What you give back must match the records below exactly.

◆ ◆ ◆ ◆ ◆ ◆ ◆

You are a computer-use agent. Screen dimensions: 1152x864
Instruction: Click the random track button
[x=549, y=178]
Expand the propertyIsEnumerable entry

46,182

◆ ◆ ◆ ◆ ◆ ◆ ◆

### Task answer
You are a computer-use agent. Screen dimensions: 1152x864
Instruction: Click the random track button
[x=549, y=178]
Expand the propertyIsEnumerable entry

46,182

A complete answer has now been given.